Monday, May 5, 2008
I was absolutely determined to hike at Radnor Lake Monday late early this evening, but I was running late; I had taken an afternoon nap I did not intend to take. Usually, upon waking from one of these, any question of hiking is immediately put to rest – I’m just not in the mood. For whatever reason, I really wanted to get out there.
Sunset was to occur at 7:40pm, which meant that darkness would overtake Nashville thirty minutes later. It was approaching 7pm already. I decided to go anyway, so I quickly packed my Camelbak and drove toward the Purple Cow.

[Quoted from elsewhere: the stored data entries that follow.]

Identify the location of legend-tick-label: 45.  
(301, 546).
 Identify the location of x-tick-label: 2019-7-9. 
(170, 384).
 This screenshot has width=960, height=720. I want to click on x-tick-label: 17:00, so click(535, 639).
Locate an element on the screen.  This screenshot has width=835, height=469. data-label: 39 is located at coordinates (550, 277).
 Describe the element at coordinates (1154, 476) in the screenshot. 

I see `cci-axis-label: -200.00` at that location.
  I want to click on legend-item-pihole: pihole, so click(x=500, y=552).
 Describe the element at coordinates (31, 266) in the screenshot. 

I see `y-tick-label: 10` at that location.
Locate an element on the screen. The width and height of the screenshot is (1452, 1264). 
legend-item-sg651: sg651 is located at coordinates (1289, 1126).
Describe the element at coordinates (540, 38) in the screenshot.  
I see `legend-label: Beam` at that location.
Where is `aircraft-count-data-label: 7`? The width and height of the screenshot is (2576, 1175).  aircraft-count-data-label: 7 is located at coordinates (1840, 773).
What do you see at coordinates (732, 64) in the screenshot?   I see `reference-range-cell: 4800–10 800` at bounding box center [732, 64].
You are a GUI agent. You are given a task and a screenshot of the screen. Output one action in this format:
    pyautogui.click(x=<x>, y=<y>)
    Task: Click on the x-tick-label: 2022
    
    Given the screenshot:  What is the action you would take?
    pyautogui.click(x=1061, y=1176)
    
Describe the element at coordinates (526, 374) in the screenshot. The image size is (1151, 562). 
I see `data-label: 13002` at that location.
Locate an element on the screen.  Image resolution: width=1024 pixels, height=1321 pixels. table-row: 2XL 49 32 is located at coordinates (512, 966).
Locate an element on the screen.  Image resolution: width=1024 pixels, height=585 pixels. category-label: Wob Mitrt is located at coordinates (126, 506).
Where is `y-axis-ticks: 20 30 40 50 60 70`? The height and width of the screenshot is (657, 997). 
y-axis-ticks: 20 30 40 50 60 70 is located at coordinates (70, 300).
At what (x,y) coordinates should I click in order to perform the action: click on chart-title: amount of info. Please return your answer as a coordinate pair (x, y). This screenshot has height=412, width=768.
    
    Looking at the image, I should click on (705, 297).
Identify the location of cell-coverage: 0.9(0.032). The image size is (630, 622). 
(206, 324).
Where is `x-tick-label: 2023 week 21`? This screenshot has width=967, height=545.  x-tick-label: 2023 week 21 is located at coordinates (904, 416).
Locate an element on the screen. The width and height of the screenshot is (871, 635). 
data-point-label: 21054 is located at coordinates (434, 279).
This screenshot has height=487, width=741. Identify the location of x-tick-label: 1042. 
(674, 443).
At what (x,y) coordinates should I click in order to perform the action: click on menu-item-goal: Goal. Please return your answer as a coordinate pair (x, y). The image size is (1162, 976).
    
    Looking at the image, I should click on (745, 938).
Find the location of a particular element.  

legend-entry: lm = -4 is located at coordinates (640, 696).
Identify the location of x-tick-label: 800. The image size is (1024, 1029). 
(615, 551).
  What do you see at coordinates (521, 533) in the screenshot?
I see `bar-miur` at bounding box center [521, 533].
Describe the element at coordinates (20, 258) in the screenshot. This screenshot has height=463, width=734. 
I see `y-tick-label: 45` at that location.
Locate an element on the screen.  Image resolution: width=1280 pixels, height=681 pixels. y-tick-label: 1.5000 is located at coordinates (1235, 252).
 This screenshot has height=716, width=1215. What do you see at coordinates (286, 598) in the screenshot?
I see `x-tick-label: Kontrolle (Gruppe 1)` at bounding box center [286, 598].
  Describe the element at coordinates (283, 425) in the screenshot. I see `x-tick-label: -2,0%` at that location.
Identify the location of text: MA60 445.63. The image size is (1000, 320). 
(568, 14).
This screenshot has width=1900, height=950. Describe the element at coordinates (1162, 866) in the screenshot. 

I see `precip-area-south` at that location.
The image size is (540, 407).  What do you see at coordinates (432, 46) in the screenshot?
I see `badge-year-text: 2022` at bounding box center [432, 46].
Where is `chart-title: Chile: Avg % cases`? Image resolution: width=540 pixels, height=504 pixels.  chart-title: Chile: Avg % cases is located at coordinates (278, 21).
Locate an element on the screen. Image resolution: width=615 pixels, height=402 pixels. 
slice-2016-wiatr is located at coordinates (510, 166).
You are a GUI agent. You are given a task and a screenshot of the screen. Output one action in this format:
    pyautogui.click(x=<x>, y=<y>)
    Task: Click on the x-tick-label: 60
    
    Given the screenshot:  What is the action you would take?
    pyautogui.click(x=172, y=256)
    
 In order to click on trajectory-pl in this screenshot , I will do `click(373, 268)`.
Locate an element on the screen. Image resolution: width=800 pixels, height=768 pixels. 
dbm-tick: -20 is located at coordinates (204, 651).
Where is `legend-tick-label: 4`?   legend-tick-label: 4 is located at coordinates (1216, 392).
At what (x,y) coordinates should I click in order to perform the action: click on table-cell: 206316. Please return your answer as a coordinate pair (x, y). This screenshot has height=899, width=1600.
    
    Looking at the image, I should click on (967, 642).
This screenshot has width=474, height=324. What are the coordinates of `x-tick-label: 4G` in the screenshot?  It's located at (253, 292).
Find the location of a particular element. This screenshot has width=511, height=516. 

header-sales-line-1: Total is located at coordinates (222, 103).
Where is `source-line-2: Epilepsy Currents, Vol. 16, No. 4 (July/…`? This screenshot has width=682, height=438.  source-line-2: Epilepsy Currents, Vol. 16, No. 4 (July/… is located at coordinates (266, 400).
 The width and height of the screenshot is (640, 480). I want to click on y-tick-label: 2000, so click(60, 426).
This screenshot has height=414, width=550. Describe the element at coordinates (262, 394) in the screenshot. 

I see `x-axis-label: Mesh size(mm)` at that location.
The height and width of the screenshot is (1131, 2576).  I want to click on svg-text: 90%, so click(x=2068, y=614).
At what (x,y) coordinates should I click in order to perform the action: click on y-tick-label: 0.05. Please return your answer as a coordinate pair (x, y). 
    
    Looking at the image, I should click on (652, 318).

I was driving a little fast, so I actually screeched the tires a bit when I slammed on the brakes. A policeman suddenly appeared in the middle of the road as I rounded the curve – the deadly curve after Tyne Boulevard but before Otter Creek, the section where Rad Stewart has a fatal accident a few years ago – and he was waving me into the subdivision on the curve; Granny White was closed.
I turned around and went another way. I came very close to scrapping the hike, for it was getting very close to sunset; however, I remained determined. I drove a long way around – all the way to Hillsboro on Tyne, and then left onto Otter Creek, and parked in the church parking lot next to the Purple Cow. I positioned my armband-bound iPod, started listening to an audiobook I purchased the other day (The Power of Now by Eckhart Tolle), but on my boots, and walked up Otter Creek Road to Radnor Lake.
I passed two park rangers near the start of my walk, half-expecting them to ask why or how I was planning to hike when it is so close to closing time (“dark”), but of course they did not.
At first it was a wonderful walk. I loved the whole time between sunset and darkness; however, once I reached the back side of the Lake Trail – after the Ganier Ridge fork but before it curves back around to Otter Creek Road – I actually started to frighten myself a bit with fleeting thoughts of random weirdnesses.
But the only time I actually jumped and felt a surge of adrenaline was when, for some strange and embarrassing reason, my own shadow scared the crap out of me…sad, but true!